La Corte di Appello ribalta la sentenza e scarcera l’imputato

L'imputato era accusato di estorsione aggravata

Redazione
La Corte di Appello ribalta la sentenza e scarcera l’imputato
La Corte d’Appello di Napoli – I sezione penale- , ha ribaltato la decisione pronunciata in primo grado, emessa dal Tribunale di Avellino, accogliendo integralmente l’impugnazione proposta dall’ avvocato Giovanni ADAMO, difensore di B.G., giovane di 30 anni di Pietrastornina.
Il giovane era accusato di tra casi di estorsione aggravata
La Corte di Appello,  ha riconosciuto l’applicazione della disciplina del reato continuato ai sensi dell’articolo 81, comma secondo, del codice penale.
Una pronuncia di particolare rilievo, che ha comportato la rideterminazione del trattamento sanzionatorio e la conseguente immediata scarcerazione dell’imputato.
Nel giudizio di primo grado, il Tribunale di Avellino aveva rigettato la richiesta difensiva di riconoscimento del vincolo della continuazione con una medesima sentenza per fattispecie di reato analoghe con la quale era stata inflitta una condanna definitiva ad anni 2 e mesi 4 di reclusione.
Nel corpo del provvedimento emesso si sosteneva che l’unicità del disegno criminoso e qualificando le condotte oggetto di imputazione dovevano essere valutati come fatti autonomi, distinti sotto il profilo oggettivo e soggettivo, per cui l’imputato veniva condannato alla pena finale di anni 4 e mesi 8 per il delitto di estorsione aggravata.
Con la pronuncia di questo provvedimento il fine pena era stato fissato ad aprile del 2029.  Tale impostazione aveva condotto all’irrogazione di una pena più severa e al mantenimento della misura custodiale in atto dal giugno 2025.
La motivazione del giudice delle prime cure, non aveva convinto, in alcun modo, il difensore dell’imputato, per cui nei motivi di appello aveva insistito fortemente nella riforma sostanziale della sentenza di primo grado.
La Corte d’Appello di Napoli, investita della questione, ha proceduto ad una rivalutazione complessiva del materiale probatorio e del contesto fattuale, giungendo a conclusioni opposte.
I giudici di secondo grado hanno ritenuto integrati i presupposti richiesti dalla giurisprudenza di legittimità per il riconoscimento della continuazione, individuando elementi significativi nell’omogeneità delle condotte, nella loro prossimità temporale e nella riconducibilità delle stesse a un medesimo programma criminoso, elaborato sin dall’origine o comunque progressivamente definito.
Secondo la Corte di Appello di Napoli , la mera autonomia formale dei singoli episodi non è di per sé sufficiente a escludere la continuazione, dovendosi invece verificare la sussistenza di un nesso teleologico e finalistico tra le condotte.

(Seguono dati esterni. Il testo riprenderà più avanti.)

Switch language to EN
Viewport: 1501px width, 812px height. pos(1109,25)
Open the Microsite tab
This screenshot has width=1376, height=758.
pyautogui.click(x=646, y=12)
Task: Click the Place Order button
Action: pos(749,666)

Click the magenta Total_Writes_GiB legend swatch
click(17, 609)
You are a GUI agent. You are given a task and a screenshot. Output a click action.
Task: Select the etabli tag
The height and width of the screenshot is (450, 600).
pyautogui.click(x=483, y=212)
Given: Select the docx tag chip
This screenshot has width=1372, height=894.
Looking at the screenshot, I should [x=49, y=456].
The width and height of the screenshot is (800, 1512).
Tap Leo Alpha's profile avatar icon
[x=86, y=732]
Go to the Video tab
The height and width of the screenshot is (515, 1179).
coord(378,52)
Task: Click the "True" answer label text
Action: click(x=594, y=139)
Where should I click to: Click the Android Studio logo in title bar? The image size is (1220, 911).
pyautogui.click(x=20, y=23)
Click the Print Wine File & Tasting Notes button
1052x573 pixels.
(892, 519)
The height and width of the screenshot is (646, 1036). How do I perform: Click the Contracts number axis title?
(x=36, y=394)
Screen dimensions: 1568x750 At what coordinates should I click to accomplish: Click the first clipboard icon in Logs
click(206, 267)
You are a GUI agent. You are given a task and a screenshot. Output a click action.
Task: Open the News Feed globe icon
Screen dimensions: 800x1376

In tale prospettiva, l’analisi non può arrestarsi alla frammentazione dei fatti, ma deve estendersi alla loro collocazione all’interno di un disegno unitario, coerente e riconoscibile.
L’accoglimento dei motivi di appello ha determinato una rideterminazione della pena secondo il criterio del cumulo giuridico, con applicazione della sanzione prevista per la violazione più grave, aumentata nei limiti di legge.
Tale riduzione del trattamento sanzionatorio ha fatto venir meno i presupposti giuridici per la prosecuzione della custodia cautelare agli arresti domiciliari, rendendo la pena residua completamente espiata disponendo, in tal modo, la scarcerazione dell’ imputato  e restituendo allo stesso lo stato di libertà.